• **THE PROBLEM**:
Look below for the line containing "The width and height of the screenshot is (653, 313).", then write out that line and every line after it to the end, exactly, minus the pictures.

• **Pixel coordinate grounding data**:
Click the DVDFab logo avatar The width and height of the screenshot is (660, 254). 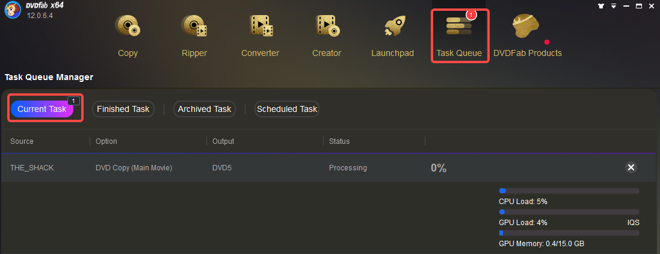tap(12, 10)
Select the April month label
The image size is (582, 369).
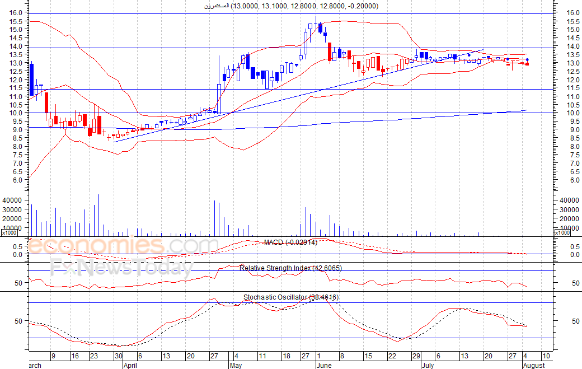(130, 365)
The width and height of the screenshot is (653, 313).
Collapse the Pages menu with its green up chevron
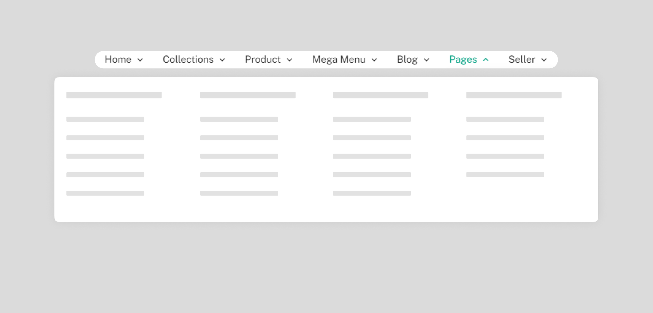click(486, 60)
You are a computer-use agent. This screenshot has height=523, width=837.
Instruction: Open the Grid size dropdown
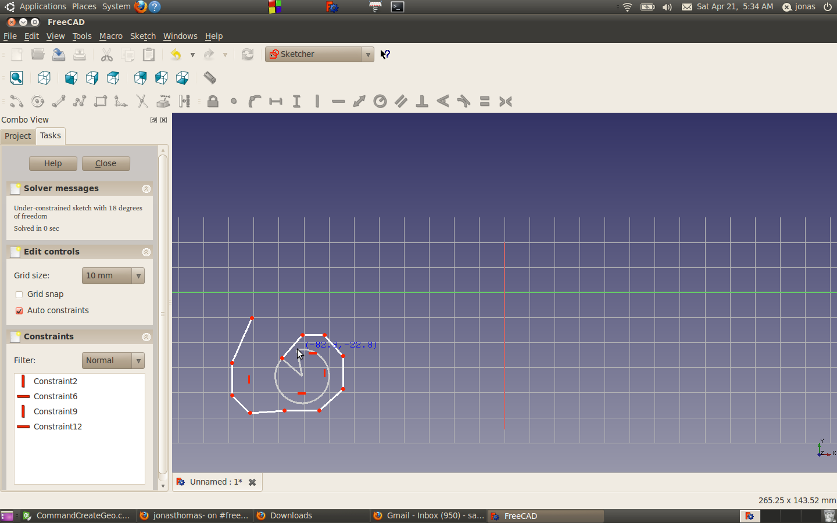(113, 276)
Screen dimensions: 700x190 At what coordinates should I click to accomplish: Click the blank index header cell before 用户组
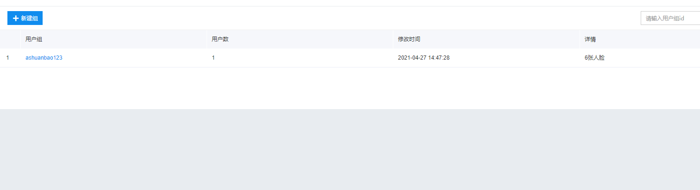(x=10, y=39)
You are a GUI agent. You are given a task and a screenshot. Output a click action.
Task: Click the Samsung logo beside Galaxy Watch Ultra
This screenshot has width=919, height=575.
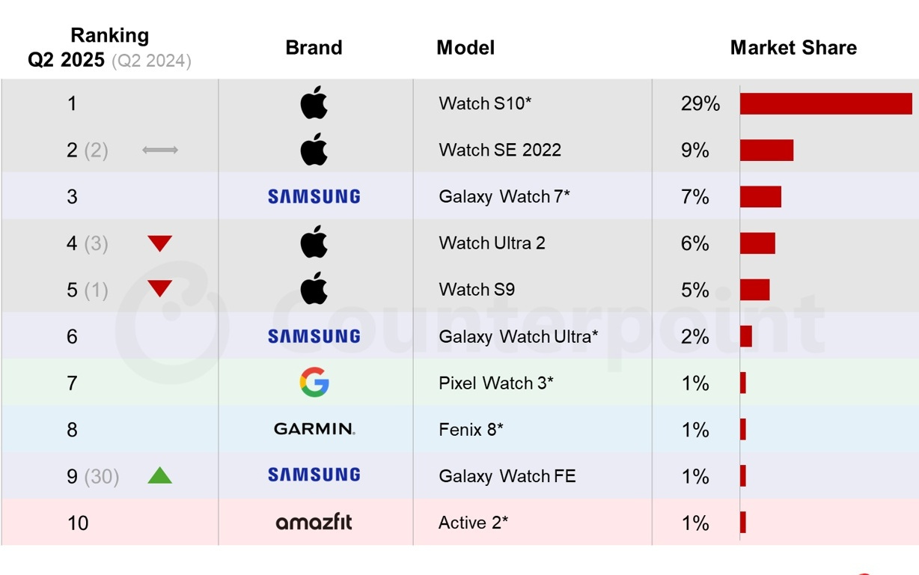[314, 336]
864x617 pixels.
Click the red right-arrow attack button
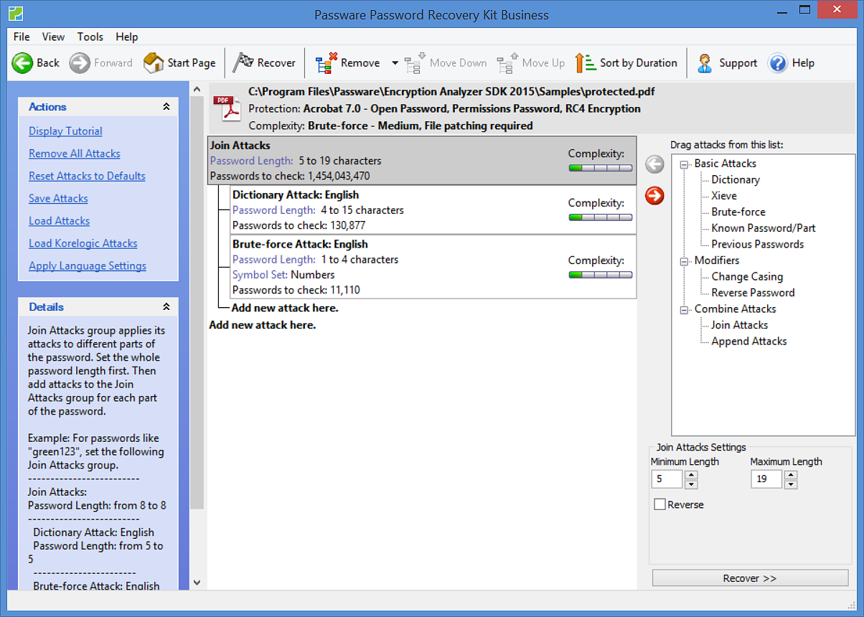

• **OUTPUT OF THE TASK**:
The width and height of the screenshot is (653, 313).
Collapse the Pages menu with its green up chevron
click(486, 60)
You are a computer-use agent. This screenshot has height=523, width=837.
Instruction: Open the Grid size dropdown
(113, 276)
Screen dimensions: 700x190 At what coordinates should I click to accomplish: Click the blank index header cell before 用户组
(x=10, y=39)
You are a GUI agent. You are given a task and a screenshot. Output a click action.
Task: Click the Samsung logo beside Galaxy Watch Ultra
This screenshot has width=919, height=575.
[314, 336]
864x617 pixels.
Click the red right-arrow attack button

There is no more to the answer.